The latest herald is Kate Coleman, author of a controversial book on the life of Judi Bari, an Earth First organizer in the California redwoods who made headlines when her car was bombed in 1990. Is Coleman correct in proclaiming the demise of Earth First?
"Earth First is an idea, it’s a philosophy, and you can’t kill an idea," says Darryl Cherney, a musician and activist who was in the car with Bari when it blew up. In 2002, the pair won a lawsuit against the FBI for violating their civil rights in the bombing’s aftermath.
"Earth First didn’t die because of anything Judi Bari did," Cherney says. "Earth First had much of the air let out of its balloon when Dave Foreman resigned.
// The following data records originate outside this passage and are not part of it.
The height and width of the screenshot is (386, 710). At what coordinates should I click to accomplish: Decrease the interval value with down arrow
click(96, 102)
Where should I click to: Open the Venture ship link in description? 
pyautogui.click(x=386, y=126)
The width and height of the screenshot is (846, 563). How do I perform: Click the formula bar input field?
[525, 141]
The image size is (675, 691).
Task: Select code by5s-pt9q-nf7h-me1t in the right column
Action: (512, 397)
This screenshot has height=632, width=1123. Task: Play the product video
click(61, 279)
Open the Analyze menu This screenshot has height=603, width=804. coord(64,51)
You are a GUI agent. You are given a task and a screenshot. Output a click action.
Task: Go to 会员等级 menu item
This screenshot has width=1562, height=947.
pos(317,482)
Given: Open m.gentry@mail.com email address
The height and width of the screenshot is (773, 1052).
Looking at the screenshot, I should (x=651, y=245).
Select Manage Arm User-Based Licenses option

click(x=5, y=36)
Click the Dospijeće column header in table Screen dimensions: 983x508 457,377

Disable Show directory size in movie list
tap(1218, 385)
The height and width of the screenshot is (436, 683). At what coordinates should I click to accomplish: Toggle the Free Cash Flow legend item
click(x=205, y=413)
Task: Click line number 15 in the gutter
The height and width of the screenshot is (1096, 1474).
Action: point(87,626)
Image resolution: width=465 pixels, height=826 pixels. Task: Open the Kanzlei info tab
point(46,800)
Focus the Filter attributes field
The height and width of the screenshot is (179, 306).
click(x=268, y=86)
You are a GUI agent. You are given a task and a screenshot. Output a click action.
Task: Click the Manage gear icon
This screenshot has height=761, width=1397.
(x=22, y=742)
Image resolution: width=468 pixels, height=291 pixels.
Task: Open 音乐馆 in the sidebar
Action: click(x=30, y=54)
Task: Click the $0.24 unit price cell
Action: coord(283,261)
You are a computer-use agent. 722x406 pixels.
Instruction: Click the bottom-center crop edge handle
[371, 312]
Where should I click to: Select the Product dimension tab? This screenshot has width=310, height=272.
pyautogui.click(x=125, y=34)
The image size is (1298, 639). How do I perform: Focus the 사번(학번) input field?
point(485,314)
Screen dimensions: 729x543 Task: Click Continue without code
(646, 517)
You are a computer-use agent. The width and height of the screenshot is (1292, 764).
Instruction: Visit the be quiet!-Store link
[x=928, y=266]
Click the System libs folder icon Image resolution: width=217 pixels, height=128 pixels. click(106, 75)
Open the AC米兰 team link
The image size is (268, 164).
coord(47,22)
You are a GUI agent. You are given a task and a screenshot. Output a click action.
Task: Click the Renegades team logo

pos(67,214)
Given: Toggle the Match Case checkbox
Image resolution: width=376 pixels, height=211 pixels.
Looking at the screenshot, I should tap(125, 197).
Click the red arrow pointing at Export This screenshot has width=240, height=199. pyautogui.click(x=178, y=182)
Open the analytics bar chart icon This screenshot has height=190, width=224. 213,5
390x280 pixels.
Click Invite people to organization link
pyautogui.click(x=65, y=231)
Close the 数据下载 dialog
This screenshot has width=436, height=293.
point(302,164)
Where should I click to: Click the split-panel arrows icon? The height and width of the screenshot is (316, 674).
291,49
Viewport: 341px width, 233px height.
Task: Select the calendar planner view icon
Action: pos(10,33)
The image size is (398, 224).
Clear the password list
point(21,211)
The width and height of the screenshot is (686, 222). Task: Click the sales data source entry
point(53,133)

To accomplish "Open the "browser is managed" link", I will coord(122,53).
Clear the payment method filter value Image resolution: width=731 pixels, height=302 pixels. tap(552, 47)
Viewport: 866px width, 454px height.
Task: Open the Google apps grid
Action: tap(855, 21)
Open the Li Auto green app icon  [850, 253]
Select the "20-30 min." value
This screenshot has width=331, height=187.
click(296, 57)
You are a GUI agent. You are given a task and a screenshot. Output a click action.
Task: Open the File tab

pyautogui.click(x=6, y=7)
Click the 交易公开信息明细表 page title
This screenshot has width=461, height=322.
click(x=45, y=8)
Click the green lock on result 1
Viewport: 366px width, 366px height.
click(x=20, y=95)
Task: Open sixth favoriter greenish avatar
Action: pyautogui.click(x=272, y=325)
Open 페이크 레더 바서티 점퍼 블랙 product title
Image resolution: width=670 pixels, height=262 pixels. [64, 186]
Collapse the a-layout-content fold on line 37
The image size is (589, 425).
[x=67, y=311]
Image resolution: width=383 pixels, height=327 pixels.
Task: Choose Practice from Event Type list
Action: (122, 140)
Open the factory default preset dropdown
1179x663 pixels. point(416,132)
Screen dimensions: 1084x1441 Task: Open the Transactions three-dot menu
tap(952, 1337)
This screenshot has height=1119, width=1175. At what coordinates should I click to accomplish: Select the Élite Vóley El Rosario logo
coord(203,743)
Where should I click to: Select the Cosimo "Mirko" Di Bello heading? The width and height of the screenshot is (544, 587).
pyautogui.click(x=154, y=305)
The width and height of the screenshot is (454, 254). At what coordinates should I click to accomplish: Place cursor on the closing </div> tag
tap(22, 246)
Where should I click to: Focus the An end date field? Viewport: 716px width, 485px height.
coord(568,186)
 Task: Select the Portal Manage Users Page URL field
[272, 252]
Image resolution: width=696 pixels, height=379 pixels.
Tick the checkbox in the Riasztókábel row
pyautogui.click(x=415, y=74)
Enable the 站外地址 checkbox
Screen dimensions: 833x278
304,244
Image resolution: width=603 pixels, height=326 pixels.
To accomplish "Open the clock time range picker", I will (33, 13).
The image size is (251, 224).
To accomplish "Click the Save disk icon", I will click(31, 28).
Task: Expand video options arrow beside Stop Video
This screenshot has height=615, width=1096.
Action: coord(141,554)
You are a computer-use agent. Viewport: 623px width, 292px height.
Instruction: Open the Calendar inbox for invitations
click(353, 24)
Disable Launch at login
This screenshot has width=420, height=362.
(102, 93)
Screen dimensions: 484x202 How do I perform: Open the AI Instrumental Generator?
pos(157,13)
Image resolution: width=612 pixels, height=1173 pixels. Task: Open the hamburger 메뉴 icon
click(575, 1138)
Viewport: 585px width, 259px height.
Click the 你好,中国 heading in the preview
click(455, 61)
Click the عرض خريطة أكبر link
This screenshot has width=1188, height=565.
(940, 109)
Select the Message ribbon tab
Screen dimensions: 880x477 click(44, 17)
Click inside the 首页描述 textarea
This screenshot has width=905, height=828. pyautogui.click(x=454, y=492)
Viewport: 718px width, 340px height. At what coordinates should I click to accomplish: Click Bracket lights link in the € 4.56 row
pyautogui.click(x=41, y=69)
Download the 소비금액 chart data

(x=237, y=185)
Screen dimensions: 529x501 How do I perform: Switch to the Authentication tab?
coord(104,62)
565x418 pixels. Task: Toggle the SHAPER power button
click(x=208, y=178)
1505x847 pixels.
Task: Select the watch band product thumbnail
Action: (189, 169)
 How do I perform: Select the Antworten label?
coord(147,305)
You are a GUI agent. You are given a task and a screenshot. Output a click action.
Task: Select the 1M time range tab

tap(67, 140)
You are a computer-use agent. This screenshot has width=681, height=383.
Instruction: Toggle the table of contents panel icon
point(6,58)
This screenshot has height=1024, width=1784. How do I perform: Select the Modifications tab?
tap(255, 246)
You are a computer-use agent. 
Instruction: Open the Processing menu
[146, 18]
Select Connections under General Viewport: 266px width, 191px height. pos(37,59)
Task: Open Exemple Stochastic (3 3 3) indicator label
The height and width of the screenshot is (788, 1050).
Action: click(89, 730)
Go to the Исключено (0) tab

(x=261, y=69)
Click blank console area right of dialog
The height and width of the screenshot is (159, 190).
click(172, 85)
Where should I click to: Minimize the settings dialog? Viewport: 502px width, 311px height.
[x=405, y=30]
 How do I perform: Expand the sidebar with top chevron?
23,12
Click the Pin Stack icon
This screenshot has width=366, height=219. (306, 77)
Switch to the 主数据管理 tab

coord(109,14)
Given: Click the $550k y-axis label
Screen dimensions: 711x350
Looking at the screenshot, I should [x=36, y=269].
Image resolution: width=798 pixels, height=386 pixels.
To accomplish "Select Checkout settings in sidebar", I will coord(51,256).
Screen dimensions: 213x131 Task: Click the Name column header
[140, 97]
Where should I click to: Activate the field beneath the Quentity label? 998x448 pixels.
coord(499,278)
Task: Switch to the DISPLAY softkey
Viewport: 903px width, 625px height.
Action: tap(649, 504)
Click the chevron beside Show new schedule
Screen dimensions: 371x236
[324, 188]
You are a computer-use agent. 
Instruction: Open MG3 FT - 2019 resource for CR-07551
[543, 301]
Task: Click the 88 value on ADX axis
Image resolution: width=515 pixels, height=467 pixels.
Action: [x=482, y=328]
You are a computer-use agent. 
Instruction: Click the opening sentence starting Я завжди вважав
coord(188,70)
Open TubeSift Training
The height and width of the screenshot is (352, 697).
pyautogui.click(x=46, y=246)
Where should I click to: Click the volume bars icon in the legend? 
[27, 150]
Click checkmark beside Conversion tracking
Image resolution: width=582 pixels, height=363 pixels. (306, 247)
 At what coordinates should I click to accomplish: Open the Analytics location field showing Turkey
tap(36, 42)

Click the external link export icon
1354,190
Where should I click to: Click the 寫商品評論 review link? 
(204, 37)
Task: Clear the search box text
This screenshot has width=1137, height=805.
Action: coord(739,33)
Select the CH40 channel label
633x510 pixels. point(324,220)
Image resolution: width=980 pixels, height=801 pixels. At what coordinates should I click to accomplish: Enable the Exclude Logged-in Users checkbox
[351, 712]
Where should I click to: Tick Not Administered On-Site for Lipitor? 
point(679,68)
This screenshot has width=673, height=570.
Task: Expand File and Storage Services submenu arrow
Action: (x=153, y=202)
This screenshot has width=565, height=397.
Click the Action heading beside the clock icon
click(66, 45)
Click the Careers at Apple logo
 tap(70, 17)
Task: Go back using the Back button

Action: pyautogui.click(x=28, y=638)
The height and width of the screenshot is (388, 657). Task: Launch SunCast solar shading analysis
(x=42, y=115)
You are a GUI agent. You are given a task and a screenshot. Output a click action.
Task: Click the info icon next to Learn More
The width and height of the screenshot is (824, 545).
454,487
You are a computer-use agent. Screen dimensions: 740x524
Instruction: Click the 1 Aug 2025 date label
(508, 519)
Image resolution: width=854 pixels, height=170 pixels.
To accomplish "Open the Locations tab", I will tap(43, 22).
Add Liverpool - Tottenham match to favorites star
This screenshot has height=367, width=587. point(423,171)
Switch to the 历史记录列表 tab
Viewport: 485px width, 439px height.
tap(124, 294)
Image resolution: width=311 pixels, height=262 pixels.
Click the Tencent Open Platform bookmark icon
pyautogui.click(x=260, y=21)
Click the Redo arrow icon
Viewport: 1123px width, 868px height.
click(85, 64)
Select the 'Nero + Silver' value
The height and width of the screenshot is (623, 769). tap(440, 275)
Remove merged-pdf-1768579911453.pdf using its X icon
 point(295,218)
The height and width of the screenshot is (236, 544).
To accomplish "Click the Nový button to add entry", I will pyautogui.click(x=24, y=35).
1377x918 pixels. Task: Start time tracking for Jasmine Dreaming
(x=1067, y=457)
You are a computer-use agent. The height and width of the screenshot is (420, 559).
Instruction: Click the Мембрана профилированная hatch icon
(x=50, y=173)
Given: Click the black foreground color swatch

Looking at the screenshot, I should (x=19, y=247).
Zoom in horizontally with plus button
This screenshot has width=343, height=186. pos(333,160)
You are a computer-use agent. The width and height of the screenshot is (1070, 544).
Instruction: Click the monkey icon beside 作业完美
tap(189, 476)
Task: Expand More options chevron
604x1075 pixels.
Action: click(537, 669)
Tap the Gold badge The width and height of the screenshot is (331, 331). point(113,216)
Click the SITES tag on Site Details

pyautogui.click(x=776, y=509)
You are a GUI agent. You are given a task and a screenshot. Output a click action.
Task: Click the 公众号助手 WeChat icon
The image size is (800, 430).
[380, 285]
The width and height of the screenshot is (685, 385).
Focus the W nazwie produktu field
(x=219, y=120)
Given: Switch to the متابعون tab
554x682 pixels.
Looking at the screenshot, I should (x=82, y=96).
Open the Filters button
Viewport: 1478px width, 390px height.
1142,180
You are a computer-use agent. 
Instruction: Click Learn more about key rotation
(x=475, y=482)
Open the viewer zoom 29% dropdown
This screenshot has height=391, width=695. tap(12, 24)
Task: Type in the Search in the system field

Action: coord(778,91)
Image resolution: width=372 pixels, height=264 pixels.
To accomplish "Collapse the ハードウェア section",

And if Earth First is anything less in the wake of Judi Bari’s activism, it’s because she died [of cancer] and is not here to continue to breathe life into it."
Chaone Mallory, a doctoral candidate at the University of Oregon who studies and teaches environmental philosophy, sees the youth around her carrying on Earth First work. "Direct action, relentless pressure and the willingness to risk oneself bodily in order to protect and defend something that’s under immediate threat, that definitely has not died," she says. "I only see it as having gotten stronger."
Scott Greacen, an Earth First veteran who is the national forest program coordinator for the Environmental Protection Information Center (EPIC) in Garberville, California, says that the movement is hardier than some people think. "The ideology of Earth First was not so much about direct action or being outsiders for wilderness, it was more about spreading the then-revolutionary ideas of conservation biology and deep ecology. And those ideas are not going away."
Bron Taylor, a professor at the University of Florida who has studied Earth First for 15 years, notes that much of the effort to advance deep ecology and conservation biology continues through groups using different names. "A lot of people don’t operate under that umbrella because they decided it would be bad strategy," he says.
But some activists still fight under the Earth First banner. "Earth First has changed and evolved over the last 25 years, as has the larger environmental movement," says Karen Pickett, a long-time Earth First organizer and director of the Bay Area Coalition for Headwaters. "Evolution is good."